The report cites some troubling statistics, such as 131 out of the 138 hospital trusts in England being in debt from quarter one to quarter three of fiscal 2015-16, or the timeframe from April to December 2015. The NHS, in addition, has overspent to the tune of £2.26 billion as of the current statistics, once expenses for ambulances, mental health, and community services are included in the equation. The primary ingredients of the NHS’ spending include general practitioners, drug prescriptions, public health, and training expenses.
All this has been very disturbing for health and financial experts, due to the NHS’ “alarming” decline in recent years; the above deficit is already close to thrice the deficit in fiscal 2014-15.

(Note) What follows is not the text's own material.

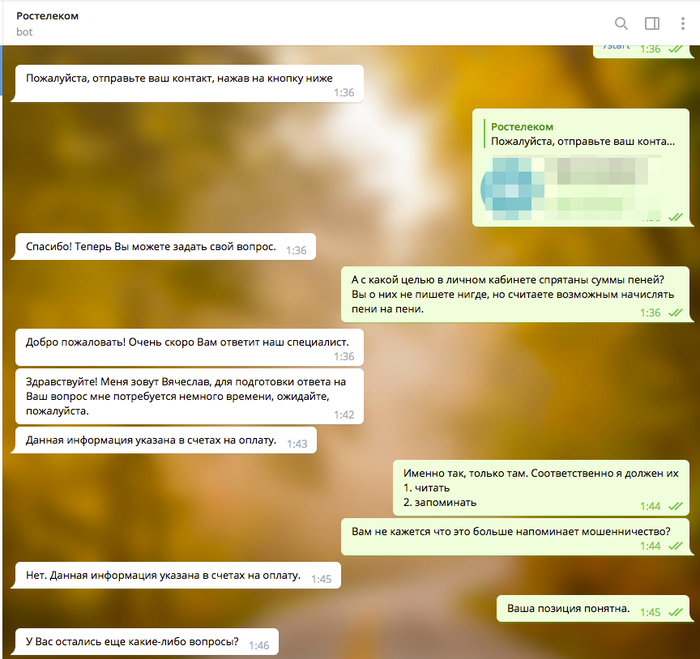The image size is (700, 659).
Task: Open search in the Ростелеком chat
Action: click(621, 23)

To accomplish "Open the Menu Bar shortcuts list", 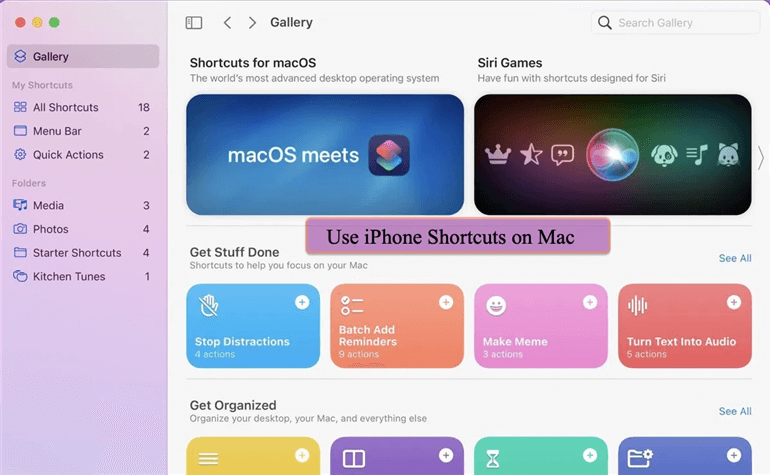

“These figures are beyond dire,” said Adam Roberts, a representative of the Health Foundation think tank. “A comprehensive national plan is urgently needed.”
The above data came from NHS regulators Monitor and the Trust Development Authority, and covers a total of 240 trusts, who are estimated to account for approximately two-thirds of the agency’s budget of £116 million.
If the NHS continues overspending at its current rate, the agency may be overspending by £2.8 billion at the end of fiscal 2015-16, though some savings could reduce this figure to £2.4 billion. According to regulator James Mackey, the figures may be “disappointing,” but there seem to be some indications that trusts are saving some money.